Like a beautiful ship without a map or compass, we can sail and drift for years – sometimes for a lifetime – even though the rudder is working and the sails are full of wind, but without a course to steer by, even the best ships wreck and run aground on unknown shores.
In the military it’s often said that “no plan survives contact with the enemy” and it’s true. The armed forces are masters of planning, and the phrase “planned with military precision” has become synonymous with effective and efficient operations. Here’s the thing, though: the army knows that its plans will not survive contact with the enemy, but it still invests time and effort into making plans to ensure that the desired operational outcome is achieved with minimal losses – after all, what kind of army goes off to war with the idea that they’ll maybe go and “...wander around – probably in that country over there - and maybe do some fighting...”?
It would be ridiculous for an army to act in that way, and it would be ridiculous for anyone to act in that way, too.
For an army many lives may depend upon the operational plan: for us as individuals, we are entirely dependent on our plan, or – more often than not – no plan whatsoever.
We march forth into each new day, becoming too focused in the day-to-day business of daily life to pause and look a little further down the road, survey hazards and scout for opportunities, and to make plans for their evasion or exploitation. Lost in the fast-paced busy-ness of everyday life, crisis of the moment and our immediate needs, we forget to plan what happens after today’s crisis has passed.

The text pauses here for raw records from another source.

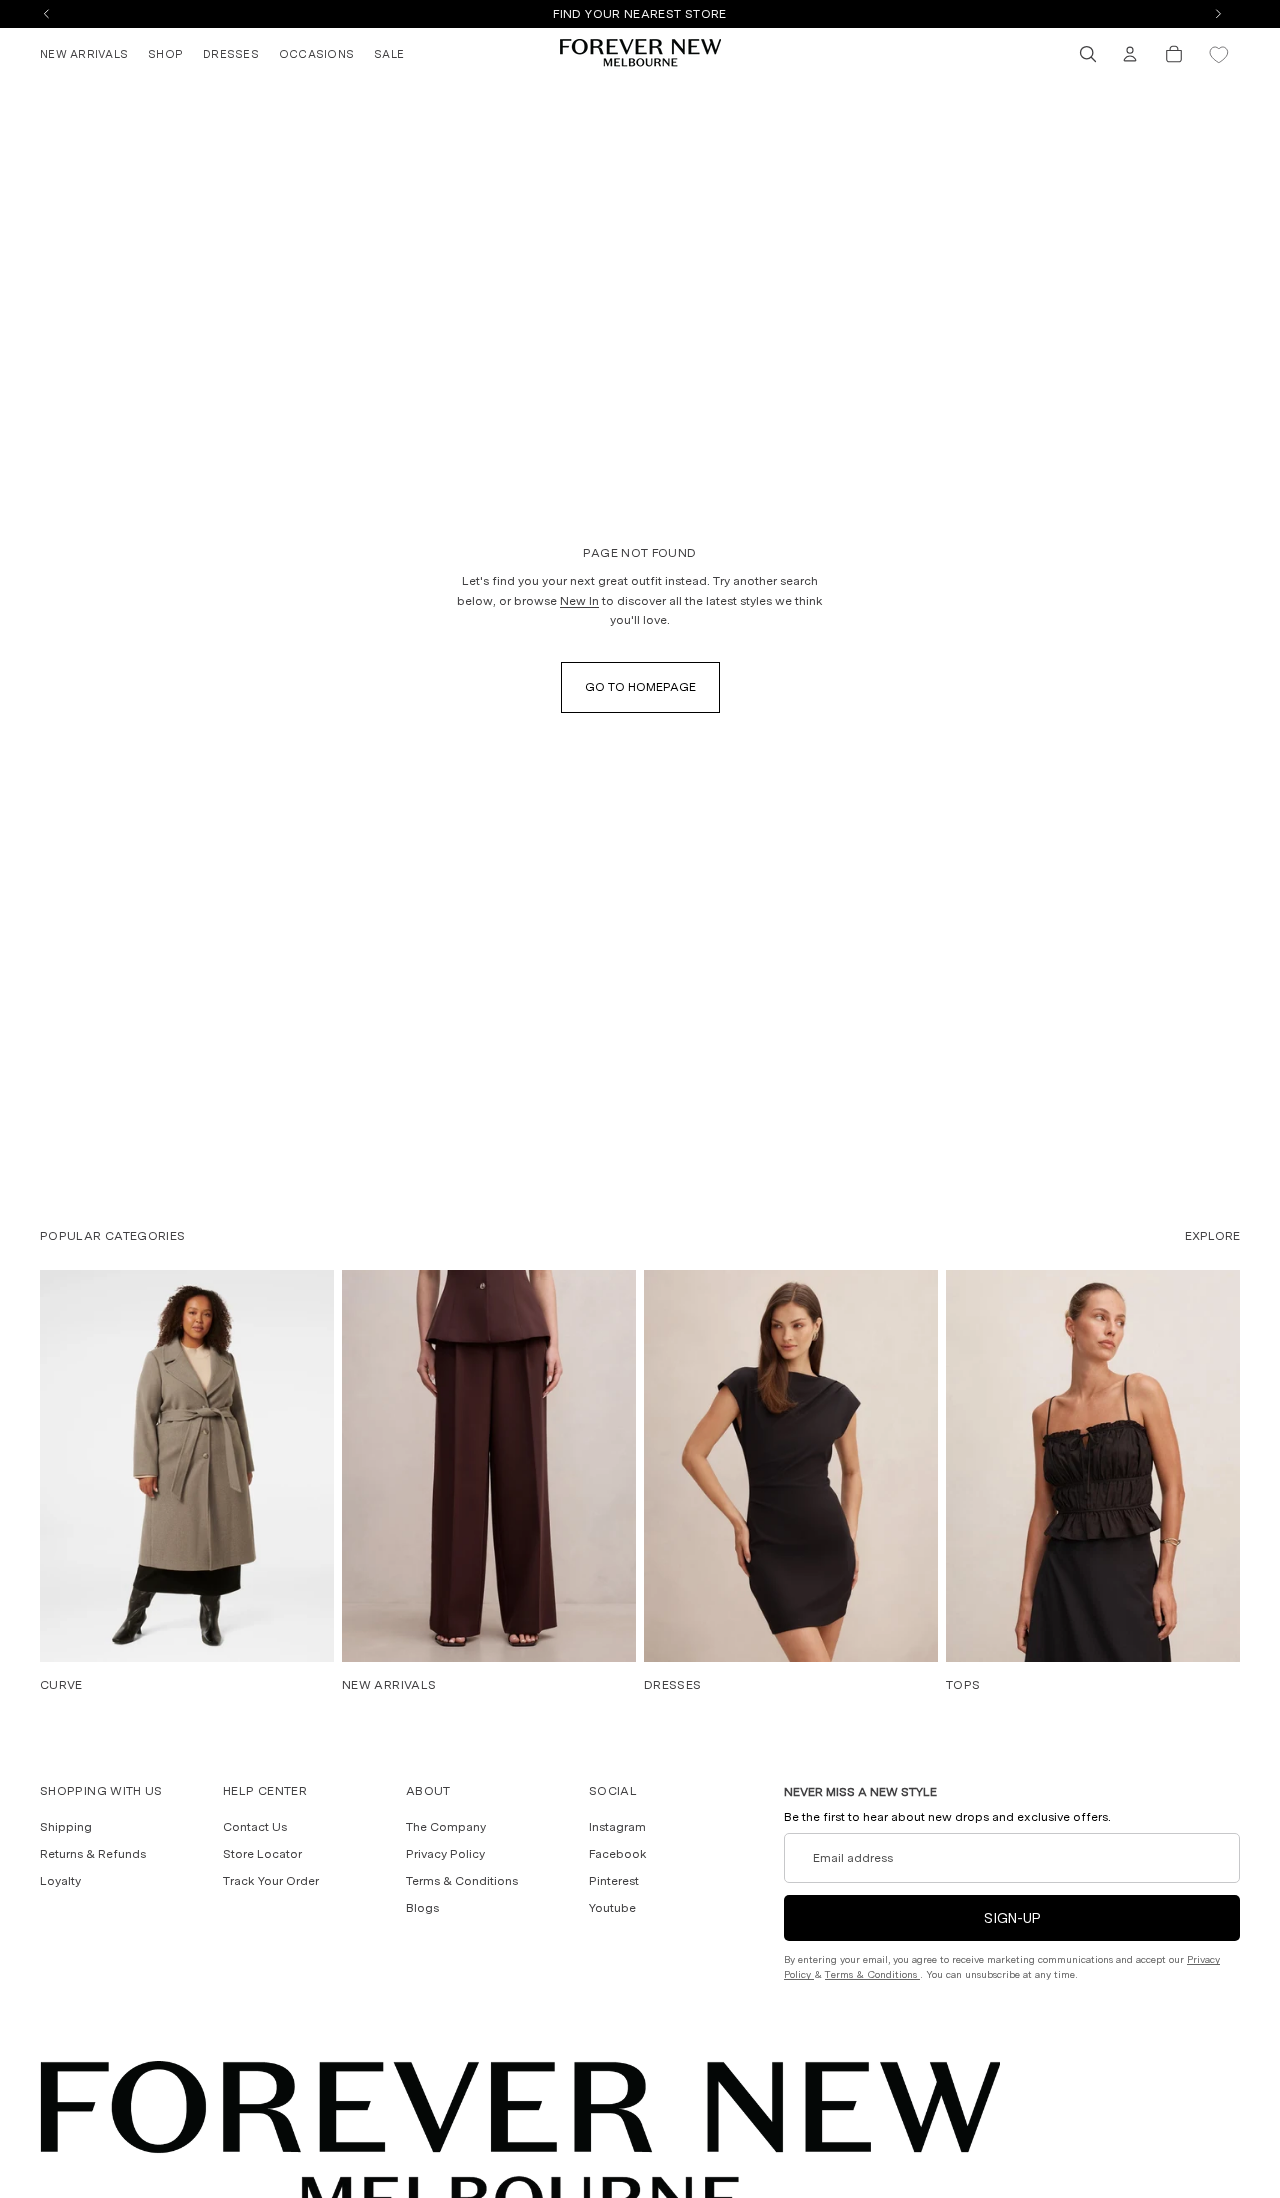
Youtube (612, 1908)
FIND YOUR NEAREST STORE (639, 14)
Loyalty (60, 1881)
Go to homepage (640, 687)
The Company (446, 1826)
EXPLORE (1212, 1236)
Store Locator (262, 1854)
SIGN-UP (1012, 1918)
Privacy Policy (445, 1854)
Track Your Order (271, 1881)
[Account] (1130, 54)
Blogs (422, 1908)
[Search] (1088, 54)
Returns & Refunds (93, 1854)
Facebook (618, 1854)
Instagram (617, 1826)
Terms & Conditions (462, 1881)
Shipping (66, 1826)
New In (579, 601)
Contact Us (255, 1826)
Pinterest (614, 1881)
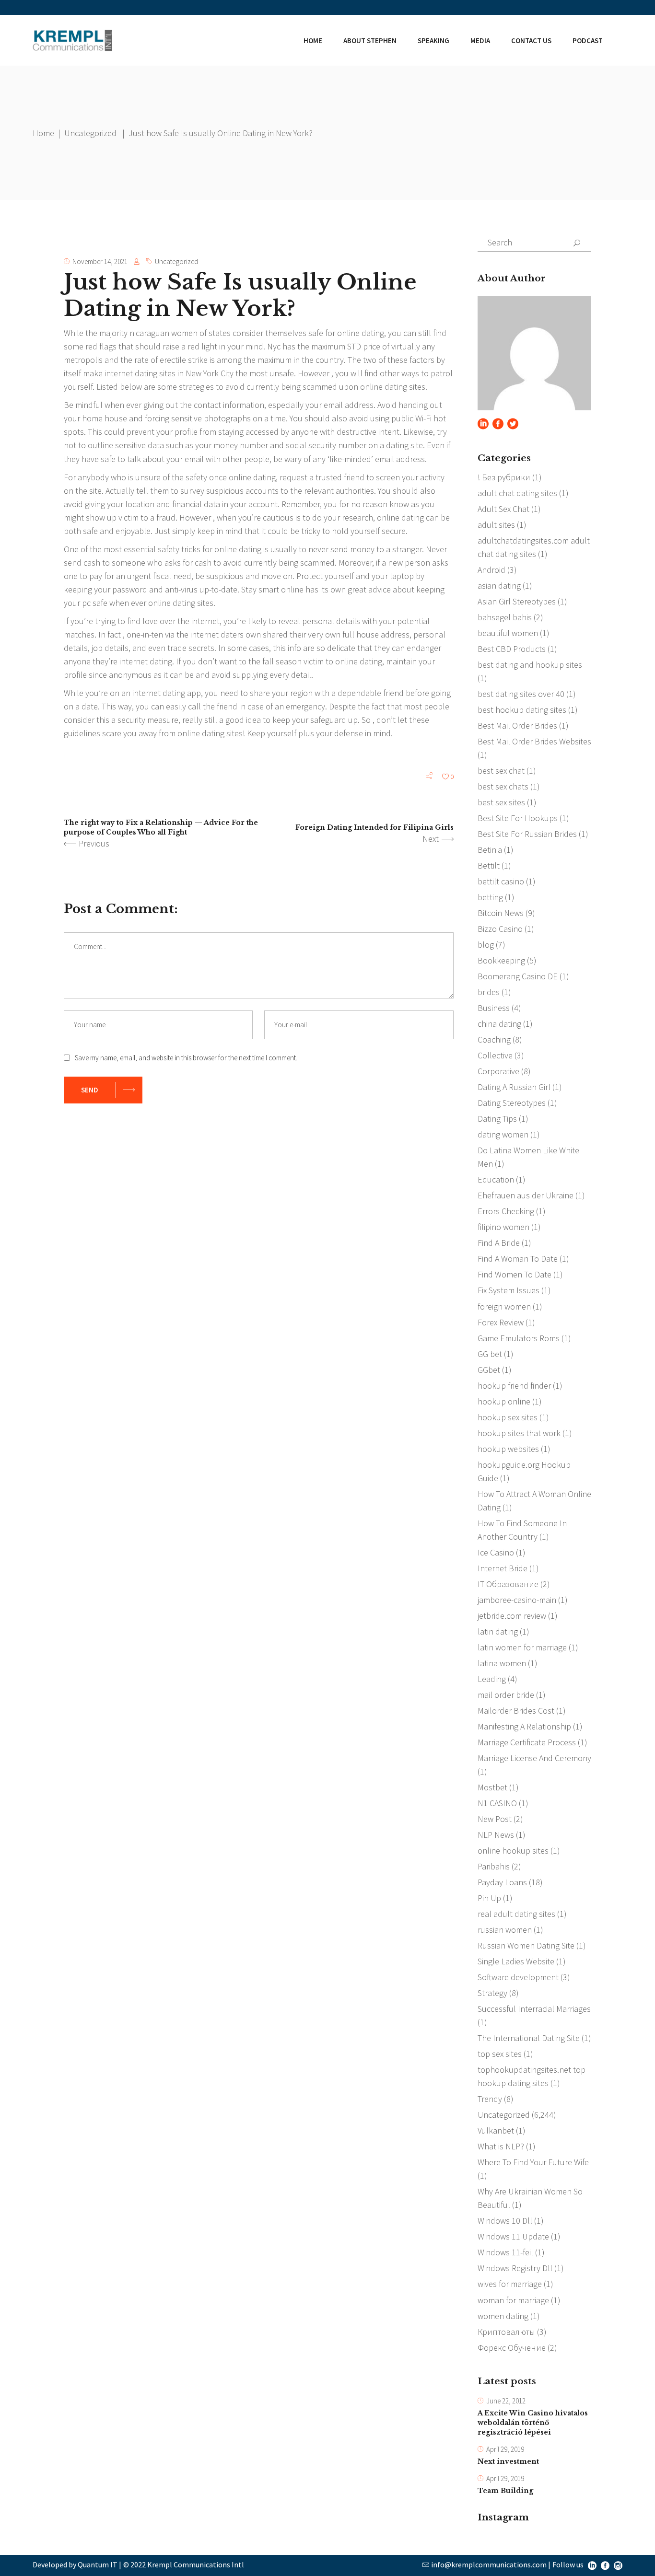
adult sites (496, 524)
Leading (492, 1678)
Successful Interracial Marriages (534, 2008)
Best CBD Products (512, 648)
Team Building (505, 2490)
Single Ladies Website (516, 1961)
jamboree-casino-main (517, 1599)
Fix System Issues (508, 1290)
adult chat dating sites (517, 493)
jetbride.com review (512, 1615)
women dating (503, 2315)
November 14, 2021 (100, 261)
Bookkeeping (501, 960)
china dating (499, 1023)
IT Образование (508, 1584)
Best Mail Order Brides (517, 725)
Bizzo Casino (500, 928)
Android (491, 569)
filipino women (503, 1226)
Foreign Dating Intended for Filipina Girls (374, 827)
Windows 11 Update (513, 2236)
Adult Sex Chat (503, 508)
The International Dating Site (529, 2037)
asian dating (499, 585)
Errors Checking (506, 1211)
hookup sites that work (519, 1433)
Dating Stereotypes (512, 1102)
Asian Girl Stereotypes (517, 601)
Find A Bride (499, 1242)
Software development (518, 1977)
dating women (503, 1134)
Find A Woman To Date (518, 1258)
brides (489, 992)
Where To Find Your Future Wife (533, 2162)
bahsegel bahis (505, 617)
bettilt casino (501, 881)
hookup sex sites (508, 1417)
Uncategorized (90, 133)
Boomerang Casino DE (518, 976)
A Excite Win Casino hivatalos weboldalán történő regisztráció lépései (533, 2423)
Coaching (494, 1039)
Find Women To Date (514, 1274)
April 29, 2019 (505, 2449)
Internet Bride (502, 1568)
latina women (502, 1663)
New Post (495, 1818)
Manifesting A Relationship (524, 1726)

So I think it’s a great idea to take time off, once a year, and get away from work for a day or three. Isolate yourself from anything that could distract you from figuring out how you’d like to spend the next ten, twenty or more years and deciding what your life might be after those years have passed.
Write it all down and review your plan – in depth, every month; refer to your plan on Monday morning and notice how things are progressing or not progressing; then identify the short-term activities which will move you closer to your desired outcome.
It’s not rocket science, but a plan is usually the thought-foundation upon which everything else is built.
You see, making a plan is just like creating a blueprint for your life. There will be changes and amendments, re-thinks and re-drafts along the way, it will never be completely right, and it will never be perfect, because no plan ever is - but even a fairly good plan has a better chance of success than having no plan at all.